Does microbial carbon use efficiency differ between particulate and mineral-associated organic matter?

作  者:Ma LX#, Zhu EX#, Jia J, Wang Y, Kang EZ, Yi WX, Jiang ZH, Dai GH, Feng XJ*
刊物名称:Functional Ecology
卷:  期:  页码:DOI: 10.1111/1365-2435.14569


Microbial carbon use efficiency (CUE), a key parameter to characterize microbial carbon conversion efficiency, is assumed to be similar in soil models for different soil functional pools with varied organic matter composition and nutrient availability, that is, particulate organic matter (POM) and mineral-associated organic matter (MAOM). However, empirical studies comparing microbial CUE in POM versus MAOM are largely lacking. It is not known whether microbial CUE variance may underpin the variant behaviour (i.e. turnover and composition) of different soil functional pools.

Here we collected surface soils from 25 natural forests and grasslands with divergent edaphic properties, and compared microbial CUE in their POM versus MAOM using soil fractionation in combination with incubation using 18O-labelled water. We also quantified edaphic properties, organic matter composition, microbial community structures and the stoichiometric imbalance of nitrogen (N) and phosphorus (P) relative to carbon based on the dissolved pool relative to microbial biomass (ImN and ImP) to investigate variables regulating microbial CUE and its variation in POM relative to MAOM (CUEPOM/CUEMAOM).

In contrast to our expectation, microbial CUE did not consistently differ between POM and MAOM across sites, albeit with large inter-sample variations in CUEPOM/CUEMAOM (from 0.3 to 4.4). Although MAOM had higher substrate quality, indicated by lower ratios of soil organic carbon to total nitrogen (C/NOM) and higher N-compounds/aromatic ratios, and higher proportions of r-strategists and fast-growing bacteria in the microbial community than POM, POM and MAOM had similar degrees of N limitation (i.e. ImN), which was the best predictor of microbial CUE across all samples. Therefore, although MAOM harboured more N-containing compounds than POM, N limitation was not necessarily lower, leading to an overall similar microbial CUE in POM and MAOM. Nevertheless, CUEPOM/CUEMAOM decreased with increasing P limitation in POM relative to MAOM.
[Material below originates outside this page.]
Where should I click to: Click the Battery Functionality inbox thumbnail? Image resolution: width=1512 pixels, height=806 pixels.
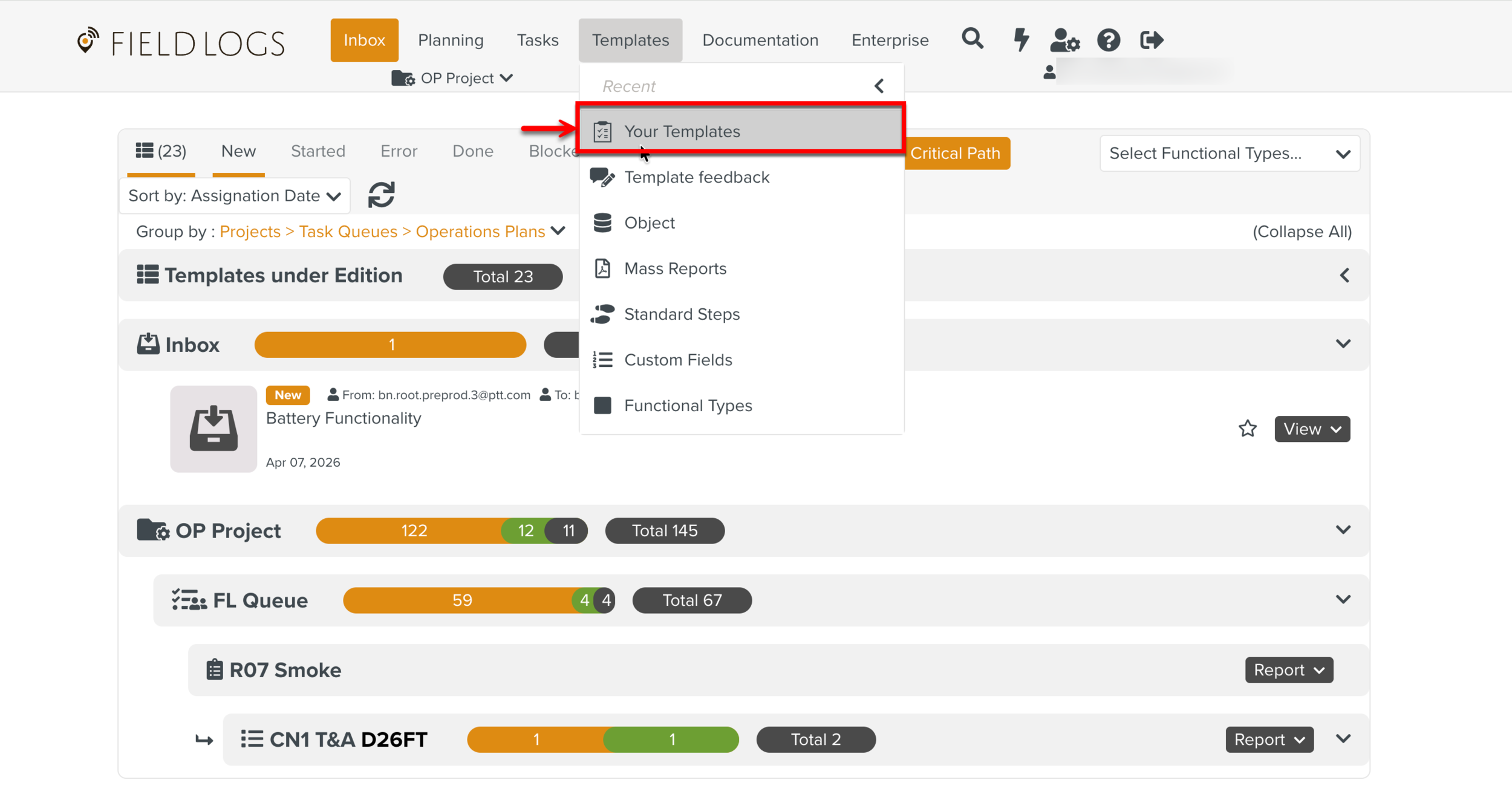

Overall, our paper presents a comprehensive, empirical study comparing microbial CUE in POM and MAOM of diverse soils, and our results support the use of similar microbial CUE for POM and MAOM in soil models, but also highlight potential contrasts in microbial CUE between soil pools under strong P limitation. Such inferences deserve attention under potentially increasing P limitation induced by N deposition. This study advances our mechanistic understanding of ecological patterns and processes from the organismic to the ecosystem scale based on soil microbial physiology and different soil functional pools.